Let's get one thing straight: everybody here has done one hell of a job. At his best a powerful director, Alan Parker keeps the yarn spinning, brings forth the historical and sociological background as much as he can, and infuses the screen with high-level energy. The editing is crisp, the cinematography sunny at times, dark and smoky at others (Darius Khondji chief-operatored both Bertolucci's "Stealing Beauty" and "City of the Lost Children"). Banderas makes a strong narrator. Okay, Jonathan Pryce as Peron is wasted as he plays second banana to his wife, Madonna.

The problem lies mostly with the constraints and limitations of the original work, and the nature of theatre and cinema - two entirely different beasts. On stage, one could get away with keeping the characters as mere symbols, the lyrics and the score propelling their actions - and the action. (Even then, "Evita" was not exactly "Traviata").
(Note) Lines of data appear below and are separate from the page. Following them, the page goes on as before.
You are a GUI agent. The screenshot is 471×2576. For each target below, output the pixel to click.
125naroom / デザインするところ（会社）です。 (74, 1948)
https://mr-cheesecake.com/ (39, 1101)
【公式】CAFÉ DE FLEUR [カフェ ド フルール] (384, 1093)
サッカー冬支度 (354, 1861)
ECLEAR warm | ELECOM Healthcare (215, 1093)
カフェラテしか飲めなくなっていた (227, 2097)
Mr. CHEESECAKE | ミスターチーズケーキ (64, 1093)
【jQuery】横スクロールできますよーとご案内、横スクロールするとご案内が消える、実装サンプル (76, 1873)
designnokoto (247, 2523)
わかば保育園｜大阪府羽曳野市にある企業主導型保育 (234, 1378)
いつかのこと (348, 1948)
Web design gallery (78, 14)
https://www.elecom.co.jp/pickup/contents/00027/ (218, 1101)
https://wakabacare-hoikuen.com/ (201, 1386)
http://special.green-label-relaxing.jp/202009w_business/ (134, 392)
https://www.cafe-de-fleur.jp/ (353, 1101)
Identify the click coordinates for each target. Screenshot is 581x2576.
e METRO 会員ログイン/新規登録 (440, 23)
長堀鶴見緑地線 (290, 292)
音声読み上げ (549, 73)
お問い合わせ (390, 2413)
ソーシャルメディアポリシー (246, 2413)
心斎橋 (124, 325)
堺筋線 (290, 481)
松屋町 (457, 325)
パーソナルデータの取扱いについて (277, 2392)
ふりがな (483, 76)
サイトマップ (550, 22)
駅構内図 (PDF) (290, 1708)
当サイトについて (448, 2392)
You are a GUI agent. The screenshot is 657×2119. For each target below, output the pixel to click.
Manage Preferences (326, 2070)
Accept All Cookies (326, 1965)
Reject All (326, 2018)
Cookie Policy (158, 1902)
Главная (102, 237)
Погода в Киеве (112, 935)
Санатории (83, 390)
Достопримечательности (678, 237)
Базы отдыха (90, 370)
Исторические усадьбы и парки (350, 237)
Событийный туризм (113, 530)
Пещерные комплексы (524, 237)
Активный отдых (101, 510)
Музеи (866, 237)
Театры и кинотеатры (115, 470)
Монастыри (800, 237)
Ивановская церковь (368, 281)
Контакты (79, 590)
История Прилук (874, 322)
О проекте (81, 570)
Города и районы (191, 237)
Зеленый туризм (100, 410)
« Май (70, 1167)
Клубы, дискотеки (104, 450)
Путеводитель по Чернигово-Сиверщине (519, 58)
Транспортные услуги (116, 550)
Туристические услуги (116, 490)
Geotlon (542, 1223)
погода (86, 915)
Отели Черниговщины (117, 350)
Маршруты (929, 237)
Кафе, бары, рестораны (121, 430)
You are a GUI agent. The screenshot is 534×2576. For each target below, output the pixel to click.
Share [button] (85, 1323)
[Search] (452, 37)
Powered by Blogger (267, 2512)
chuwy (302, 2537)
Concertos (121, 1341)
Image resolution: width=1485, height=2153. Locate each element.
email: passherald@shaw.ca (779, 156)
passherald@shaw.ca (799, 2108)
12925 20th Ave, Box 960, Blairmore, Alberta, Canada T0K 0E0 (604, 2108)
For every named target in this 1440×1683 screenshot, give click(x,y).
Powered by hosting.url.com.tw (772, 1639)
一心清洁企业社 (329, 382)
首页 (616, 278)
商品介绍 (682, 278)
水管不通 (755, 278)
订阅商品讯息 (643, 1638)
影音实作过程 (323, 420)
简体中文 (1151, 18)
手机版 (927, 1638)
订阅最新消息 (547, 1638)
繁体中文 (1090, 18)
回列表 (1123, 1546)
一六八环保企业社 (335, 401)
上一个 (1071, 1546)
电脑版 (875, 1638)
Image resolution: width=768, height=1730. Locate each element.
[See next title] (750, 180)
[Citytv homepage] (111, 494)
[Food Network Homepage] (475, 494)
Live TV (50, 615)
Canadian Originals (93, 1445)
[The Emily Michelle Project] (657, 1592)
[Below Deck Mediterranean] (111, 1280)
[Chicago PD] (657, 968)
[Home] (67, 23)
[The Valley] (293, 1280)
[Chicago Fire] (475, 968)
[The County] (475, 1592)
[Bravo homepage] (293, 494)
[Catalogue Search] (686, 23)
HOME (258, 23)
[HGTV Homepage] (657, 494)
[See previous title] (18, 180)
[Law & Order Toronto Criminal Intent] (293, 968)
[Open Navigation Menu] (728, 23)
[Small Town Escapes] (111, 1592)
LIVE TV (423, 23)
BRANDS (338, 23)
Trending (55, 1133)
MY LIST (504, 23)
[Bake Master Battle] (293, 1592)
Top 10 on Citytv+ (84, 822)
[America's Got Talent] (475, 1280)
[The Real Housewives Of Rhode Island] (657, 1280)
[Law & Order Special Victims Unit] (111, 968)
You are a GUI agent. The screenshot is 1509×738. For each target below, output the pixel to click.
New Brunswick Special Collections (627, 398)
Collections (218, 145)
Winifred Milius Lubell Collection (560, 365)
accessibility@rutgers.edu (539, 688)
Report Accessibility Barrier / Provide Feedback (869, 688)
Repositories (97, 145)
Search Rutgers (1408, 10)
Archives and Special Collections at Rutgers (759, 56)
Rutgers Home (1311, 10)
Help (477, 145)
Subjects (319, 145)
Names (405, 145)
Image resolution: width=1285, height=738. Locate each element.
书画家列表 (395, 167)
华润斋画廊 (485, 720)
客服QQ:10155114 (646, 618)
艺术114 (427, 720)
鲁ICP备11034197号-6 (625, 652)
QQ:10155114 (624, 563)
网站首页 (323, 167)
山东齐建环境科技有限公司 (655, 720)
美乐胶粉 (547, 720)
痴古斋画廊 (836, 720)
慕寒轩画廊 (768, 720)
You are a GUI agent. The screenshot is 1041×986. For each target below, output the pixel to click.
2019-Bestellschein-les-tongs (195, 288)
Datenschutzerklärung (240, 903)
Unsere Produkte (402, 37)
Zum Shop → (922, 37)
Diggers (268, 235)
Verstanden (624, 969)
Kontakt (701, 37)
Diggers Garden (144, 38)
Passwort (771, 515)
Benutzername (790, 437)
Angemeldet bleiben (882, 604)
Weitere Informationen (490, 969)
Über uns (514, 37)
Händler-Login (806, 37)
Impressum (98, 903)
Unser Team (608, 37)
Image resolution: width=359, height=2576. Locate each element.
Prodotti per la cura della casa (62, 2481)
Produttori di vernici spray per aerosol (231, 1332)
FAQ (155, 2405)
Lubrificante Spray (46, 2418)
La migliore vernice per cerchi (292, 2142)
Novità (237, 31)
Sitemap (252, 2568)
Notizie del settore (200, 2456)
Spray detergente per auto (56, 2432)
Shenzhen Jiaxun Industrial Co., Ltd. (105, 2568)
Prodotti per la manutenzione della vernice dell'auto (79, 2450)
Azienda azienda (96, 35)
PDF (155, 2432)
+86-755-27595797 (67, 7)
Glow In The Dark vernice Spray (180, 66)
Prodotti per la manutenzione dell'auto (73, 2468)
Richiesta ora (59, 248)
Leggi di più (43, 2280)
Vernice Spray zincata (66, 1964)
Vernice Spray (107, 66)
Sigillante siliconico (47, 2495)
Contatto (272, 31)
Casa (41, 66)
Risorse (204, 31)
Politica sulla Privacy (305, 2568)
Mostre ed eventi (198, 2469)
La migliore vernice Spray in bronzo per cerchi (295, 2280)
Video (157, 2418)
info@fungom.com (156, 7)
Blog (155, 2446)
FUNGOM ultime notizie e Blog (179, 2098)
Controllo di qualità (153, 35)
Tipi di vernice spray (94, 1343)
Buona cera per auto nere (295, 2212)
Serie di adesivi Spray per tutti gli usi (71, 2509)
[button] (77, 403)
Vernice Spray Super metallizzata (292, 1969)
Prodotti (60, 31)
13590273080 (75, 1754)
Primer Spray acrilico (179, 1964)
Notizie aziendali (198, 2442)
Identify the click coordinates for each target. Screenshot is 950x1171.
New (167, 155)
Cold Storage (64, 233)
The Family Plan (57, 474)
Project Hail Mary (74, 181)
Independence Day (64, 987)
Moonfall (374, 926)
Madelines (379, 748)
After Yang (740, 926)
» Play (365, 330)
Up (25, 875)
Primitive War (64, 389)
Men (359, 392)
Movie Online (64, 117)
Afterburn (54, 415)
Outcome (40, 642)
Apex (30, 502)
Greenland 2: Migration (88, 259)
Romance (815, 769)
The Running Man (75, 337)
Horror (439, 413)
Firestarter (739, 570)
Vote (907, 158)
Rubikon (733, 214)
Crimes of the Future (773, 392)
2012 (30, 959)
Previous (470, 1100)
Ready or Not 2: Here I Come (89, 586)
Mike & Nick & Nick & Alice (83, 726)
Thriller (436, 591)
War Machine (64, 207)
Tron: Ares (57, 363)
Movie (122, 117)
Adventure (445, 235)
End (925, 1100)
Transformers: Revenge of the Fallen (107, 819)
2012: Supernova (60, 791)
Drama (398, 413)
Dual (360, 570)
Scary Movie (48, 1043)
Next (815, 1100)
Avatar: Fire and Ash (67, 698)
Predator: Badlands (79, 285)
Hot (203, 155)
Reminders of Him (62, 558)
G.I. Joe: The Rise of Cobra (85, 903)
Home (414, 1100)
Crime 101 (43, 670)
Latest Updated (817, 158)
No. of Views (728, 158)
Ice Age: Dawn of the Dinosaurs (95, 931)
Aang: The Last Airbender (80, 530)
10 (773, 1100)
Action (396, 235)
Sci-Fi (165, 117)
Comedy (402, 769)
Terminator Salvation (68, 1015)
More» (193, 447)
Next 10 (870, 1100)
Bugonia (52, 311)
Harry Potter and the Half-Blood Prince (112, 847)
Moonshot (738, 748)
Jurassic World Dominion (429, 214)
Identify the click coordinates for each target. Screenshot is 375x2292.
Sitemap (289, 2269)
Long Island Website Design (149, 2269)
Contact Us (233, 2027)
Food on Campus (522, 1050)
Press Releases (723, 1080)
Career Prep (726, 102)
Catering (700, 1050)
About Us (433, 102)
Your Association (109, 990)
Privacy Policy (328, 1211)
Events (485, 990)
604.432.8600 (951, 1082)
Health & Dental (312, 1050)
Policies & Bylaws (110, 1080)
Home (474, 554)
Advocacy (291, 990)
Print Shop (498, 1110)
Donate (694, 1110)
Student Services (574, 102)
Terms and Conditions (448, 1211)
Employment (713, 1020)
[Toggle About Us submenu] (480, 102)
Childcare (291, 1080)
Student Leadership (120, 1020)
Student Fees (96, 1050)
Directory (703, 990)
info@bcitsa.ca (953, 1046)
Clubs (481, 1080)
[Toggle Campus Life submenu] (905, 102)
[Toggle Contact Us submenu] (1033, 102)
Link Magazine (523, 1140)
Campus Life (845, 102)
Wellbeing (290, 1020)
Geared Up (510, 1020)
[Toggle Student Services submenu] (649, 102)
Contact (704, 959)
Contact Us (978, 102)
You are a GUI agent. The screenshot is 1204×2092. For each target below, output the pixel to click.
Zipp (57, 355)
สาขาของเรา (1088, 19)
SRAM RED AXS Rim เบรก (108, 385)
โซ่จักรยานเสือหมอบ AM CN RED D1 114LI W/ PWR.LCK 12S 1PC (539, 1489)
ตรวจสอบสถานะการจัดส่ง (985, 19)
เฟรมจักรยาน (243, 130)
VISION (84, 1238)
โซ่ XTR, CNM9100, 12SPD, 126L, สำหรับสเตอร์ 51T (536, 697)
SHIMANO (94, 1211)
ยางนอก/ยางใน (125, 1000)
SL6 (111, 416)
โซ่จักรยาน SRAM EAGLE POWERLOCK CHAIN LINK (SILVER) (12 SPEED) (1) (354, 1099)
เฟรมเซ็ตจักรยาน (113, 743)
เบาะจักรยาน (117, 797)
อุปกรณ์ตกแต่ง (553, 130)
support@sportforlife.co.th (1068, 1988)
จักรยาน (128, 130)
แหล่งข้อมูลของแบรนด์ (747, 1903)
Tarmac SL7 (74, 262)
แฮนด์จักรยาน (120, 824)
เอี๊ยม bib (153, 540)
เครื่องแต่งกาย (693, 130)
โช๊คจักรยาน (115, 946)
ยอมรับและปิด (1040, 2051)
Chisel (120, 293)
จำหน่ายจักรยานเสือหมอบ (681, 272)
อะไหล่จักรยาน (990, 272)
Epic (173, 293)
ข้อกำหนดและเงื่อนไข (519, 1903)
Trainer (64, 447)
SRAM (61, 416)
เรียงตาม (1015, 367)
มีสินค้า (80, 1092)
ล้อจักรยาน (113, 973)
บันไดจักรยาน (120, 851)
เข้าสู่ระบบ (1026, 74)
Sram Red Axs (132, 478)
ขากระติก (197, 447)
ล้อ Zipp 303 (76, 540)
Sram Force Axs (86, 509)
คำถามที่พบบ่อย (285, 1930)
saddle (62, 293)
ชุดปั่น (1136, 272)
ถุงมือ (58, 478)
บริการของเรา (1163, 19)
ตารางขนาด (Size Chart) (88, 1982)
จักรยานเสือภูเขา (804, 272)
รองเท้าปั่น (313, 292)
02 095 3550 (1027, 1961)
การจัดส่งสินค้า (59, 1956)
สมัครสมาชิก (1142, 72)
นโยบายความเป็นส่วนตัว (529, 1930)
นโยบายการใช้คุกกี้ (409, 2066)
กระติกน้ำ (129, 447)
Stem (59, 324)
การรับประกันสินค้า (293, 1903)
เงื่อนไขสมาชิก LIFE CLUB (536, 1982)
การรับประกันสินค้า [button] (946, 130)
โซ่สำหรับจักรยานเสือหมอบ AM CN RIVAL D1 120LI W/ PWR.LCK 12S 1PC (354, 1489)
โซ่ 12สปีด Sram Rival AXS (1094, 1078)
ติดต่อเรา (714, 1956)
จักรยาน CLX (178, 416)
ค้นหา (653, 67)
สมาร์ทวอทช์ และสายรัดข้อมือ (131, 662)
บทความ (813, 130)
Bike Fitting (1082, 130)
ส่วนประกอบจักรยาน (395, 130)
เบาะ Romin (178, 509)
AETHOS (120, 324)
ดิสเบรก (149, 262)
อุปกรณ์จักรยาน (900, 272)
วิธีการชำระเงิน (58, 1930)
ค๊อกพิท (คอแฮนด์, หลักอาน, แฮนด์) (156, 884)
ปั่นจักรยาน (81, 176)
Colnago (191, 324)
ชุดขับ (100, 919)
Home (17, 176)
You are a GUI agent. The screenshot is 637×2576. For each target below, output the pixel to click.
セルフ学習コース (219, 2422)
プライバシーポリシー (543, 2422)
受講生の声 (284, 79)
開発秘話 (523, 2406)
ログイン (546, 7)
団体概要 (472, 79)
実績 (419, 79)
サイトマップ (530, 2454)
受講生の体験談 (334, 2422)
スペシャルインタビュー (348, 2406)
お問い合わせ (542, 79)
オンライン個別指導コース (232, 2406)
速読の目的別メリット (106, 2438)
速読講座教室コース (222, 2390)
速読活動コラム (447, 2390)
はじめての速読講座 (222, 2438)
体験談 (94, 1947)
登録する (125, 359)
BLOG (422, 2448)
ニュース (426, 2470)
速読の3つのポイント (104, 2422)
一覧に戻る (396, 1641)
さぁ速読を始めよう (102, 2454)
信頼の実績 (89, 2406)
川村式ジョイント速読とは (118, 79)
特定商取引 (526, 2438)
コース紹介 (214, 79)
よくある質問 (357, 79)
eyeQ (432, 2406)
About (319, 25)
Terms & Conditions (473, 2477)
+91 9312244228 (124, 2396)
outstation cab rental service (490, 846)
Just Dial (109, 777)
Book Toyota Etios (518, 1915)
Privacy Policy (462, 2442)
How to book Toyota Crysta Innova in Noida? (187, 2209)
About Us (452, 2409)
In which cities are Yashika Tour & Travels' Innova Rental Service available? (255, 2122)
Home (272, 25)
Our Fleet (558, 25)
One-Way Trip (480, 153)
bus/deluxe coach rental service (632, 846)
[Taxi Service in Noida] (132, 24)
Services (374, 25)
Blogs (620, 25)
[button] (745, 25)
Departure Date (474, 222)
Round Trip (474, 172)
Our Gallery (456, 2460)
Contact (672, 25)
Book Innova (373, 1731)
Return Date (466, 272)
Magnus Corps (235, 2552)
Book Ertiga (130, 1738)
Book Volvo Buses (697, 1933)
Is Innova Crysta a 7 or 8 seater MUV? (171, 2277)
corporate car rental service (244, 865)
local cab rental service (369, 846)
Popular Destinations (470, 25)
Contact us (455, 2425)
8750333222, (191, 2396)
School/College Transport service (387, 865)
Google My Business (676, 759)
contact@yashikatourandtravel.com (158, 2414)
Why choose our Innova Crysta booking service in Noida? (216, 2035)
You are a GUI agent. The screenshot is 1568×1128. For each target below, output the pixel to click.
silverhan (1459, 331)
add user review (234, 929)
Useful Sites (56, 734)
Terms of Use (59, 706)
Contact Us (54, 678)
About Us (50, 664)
On screen, however, where you can linger and read the faces and the eyes, you need more. More nuance, more detail about the inner workings of minds and souls. *That* you don't have in Alan Parker's film - nor can you, short of writing an entirely different film; but then that would defeat the purpose of adapting Webber and Rice's "Evita" as we know it. By trying to spare both the goat and the cabbage, as the French say, Parker's "Evita" sits on the fence. In the process, the Peron character barely exists, and Che the narrator doesn't quite dare to be a truly Brechtian embodiment of commentator, accomplice, sounding board, reflection and all the faces in the crowd.

The problem with Madonna is that no one can go to "Evita" without some sort of baggage, some pre-conceived notion of her - fueled, one must say, by twenty years of manipulation on her public persona, not to mention the relentless marketing campaign that played unashamedly with both the "parallel itineraries" concept and the "'Evita' is Madonna's make-or-break ticket to Hollywood" syndrome.)

A related problem is, neither can Madonna. Seems to me there is such a desire (not to say desperation) to be loved and accepted that anything remotely edgy is smoothed out, blunted (the lushness of the score and pop-arrangements don't help). Case in point: After the main "Don't Cry For Me, Argentina" sung from the balcony of the Casa Rosada to ecstatic crowds, Evita walks back into the room and tells her husband (I quote from memory): "Listen to the voices / See how they love us." The way Madonna sings it, she's amazed, delighted, enthralled. A Meryl Streep would possibly have added a harsher, more cynical, layer: "Listen to them / They love us, we've got them in the palm of our hands."

Make no mistake, Madonna deploys formidable effort and thanks to a coaching marathon, her singing voice has acquired depth and range. It is, undeniably, her best performance since "Desperately Seeking Susan". From a distance, or in excerpts, it is like a splendid fur coat, of which, on closer examination, every hair feels like it's been planted by hand, one by one.

This excessive caution, therefore, make the whole undertaking come off as dazzling - as opposed to brilliant. Almost pat - a word I never thought I'd use for an Alan Parker movie.